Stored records
---+---

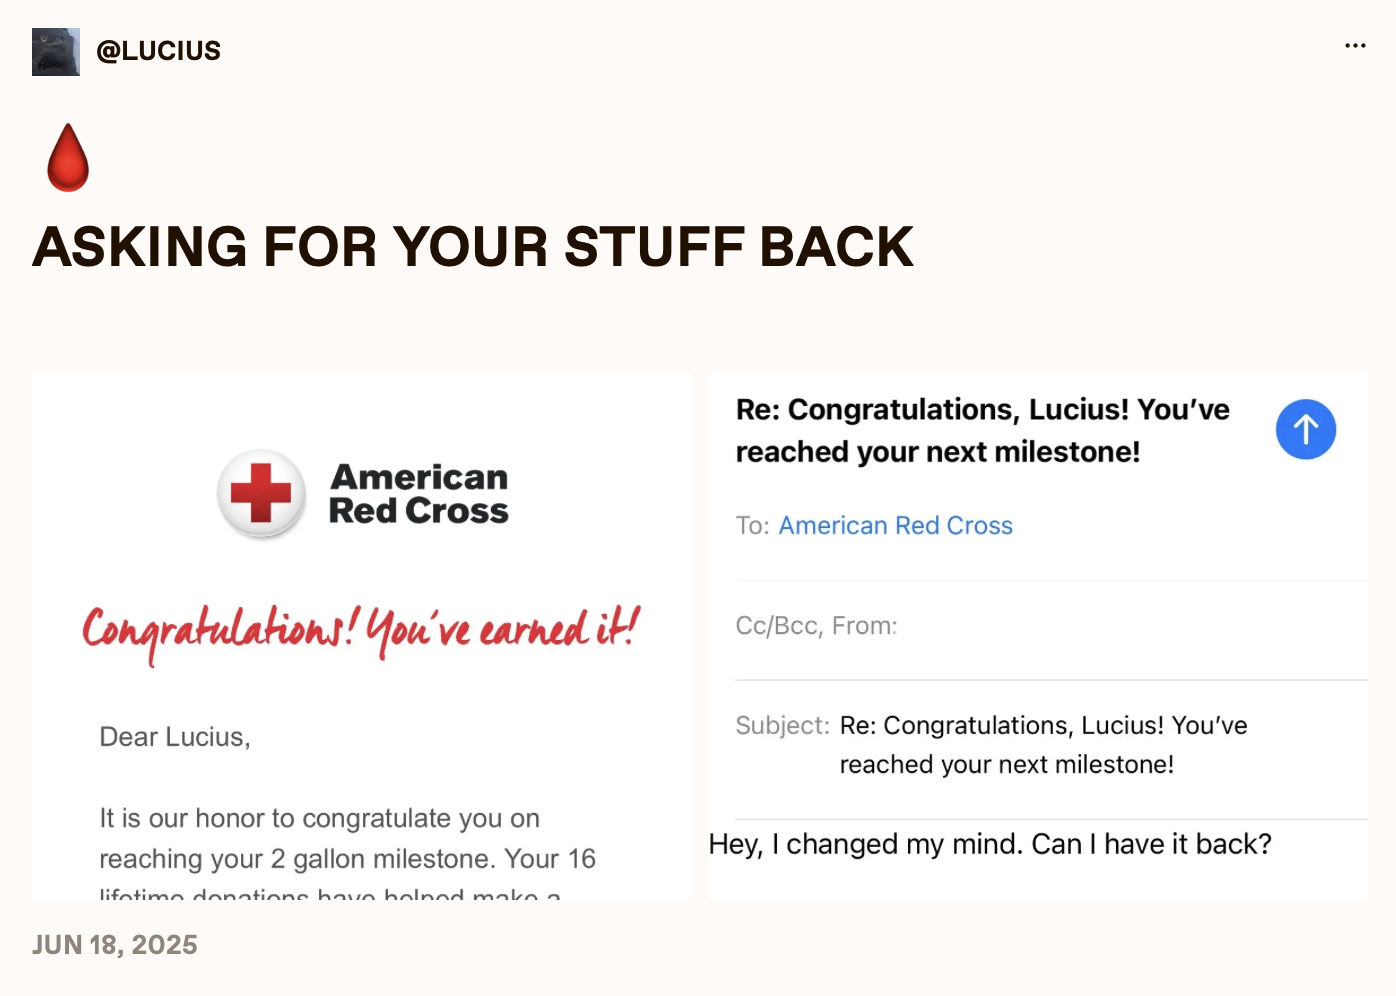Click the JUN 18, 2025 post date

tap(115, 945)
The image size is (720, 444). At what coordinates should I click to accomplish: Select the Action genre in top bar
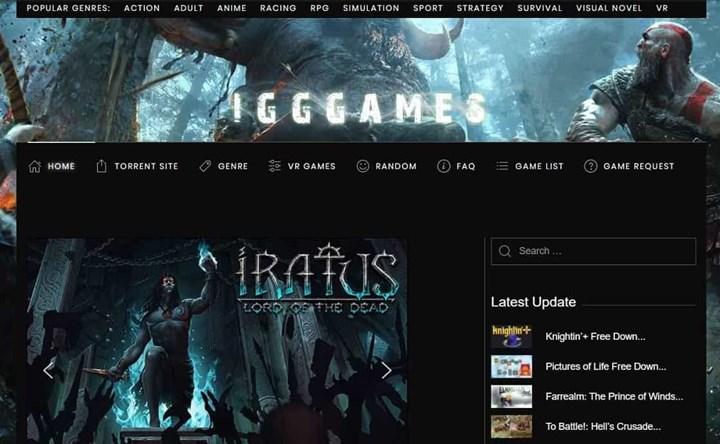(x=142, y=8)
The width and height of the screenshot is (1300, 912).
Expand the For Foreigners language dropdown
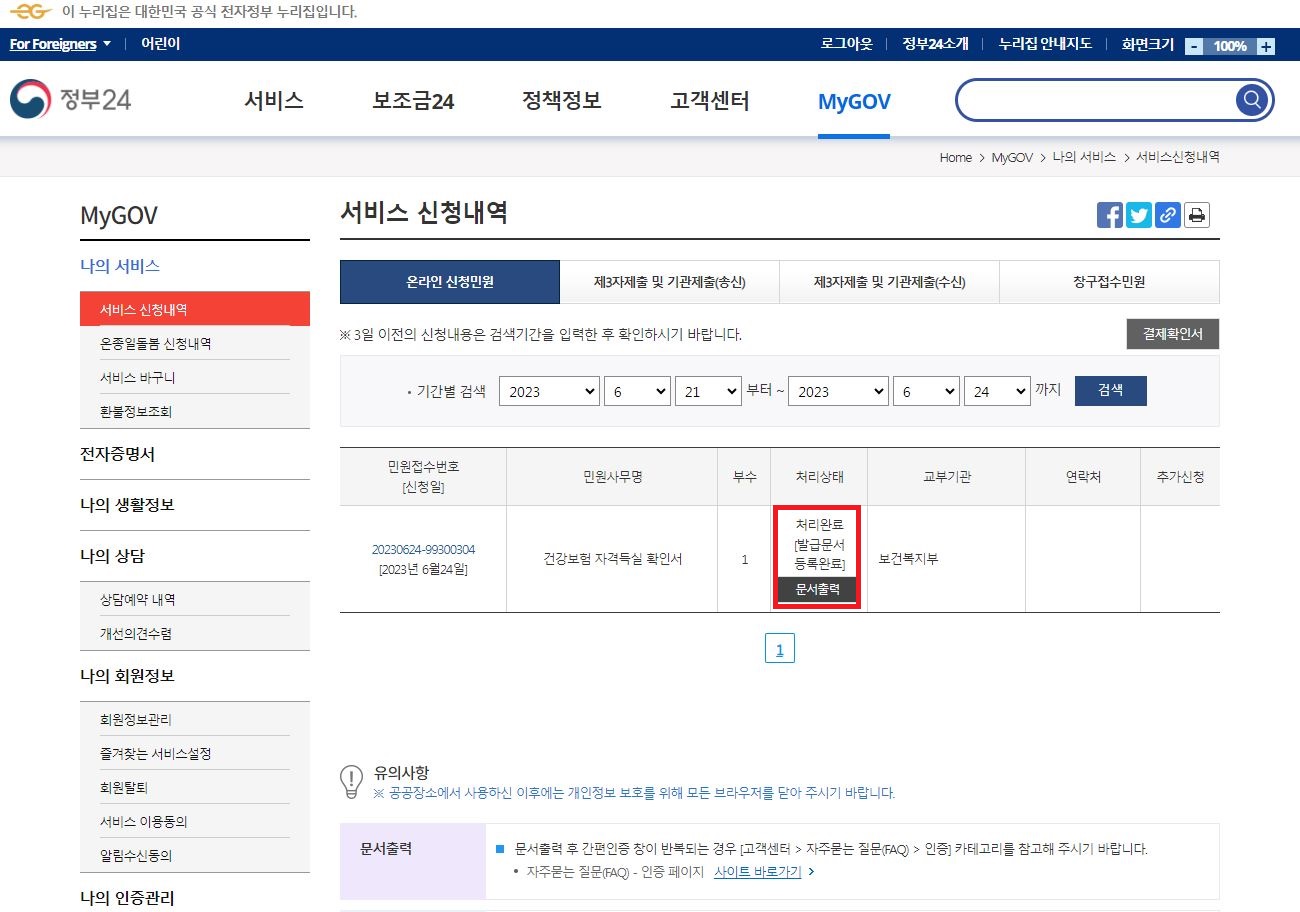point(55,44)
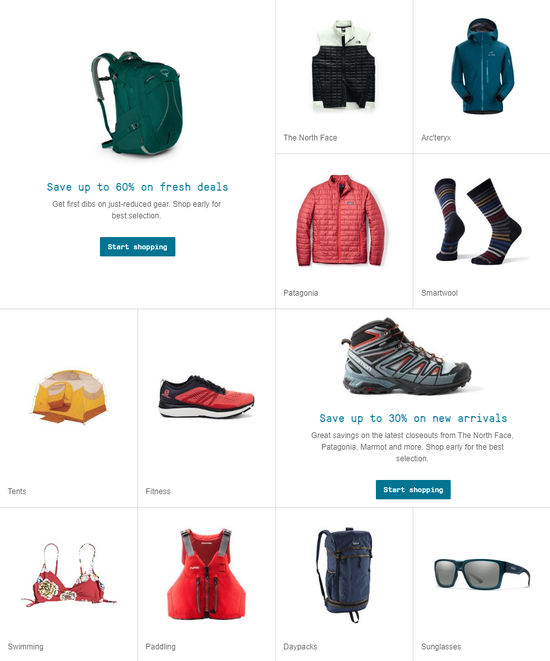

---+---

• [Directions for this task]:
Copy only this, please: the line with "The width and" and every line after it through the end of the data, with no pictures.

• [Exercise output]:
The width and height of the screenshot is (1300, 912).
Expand the For Foreigners language dropdown
point(55,44)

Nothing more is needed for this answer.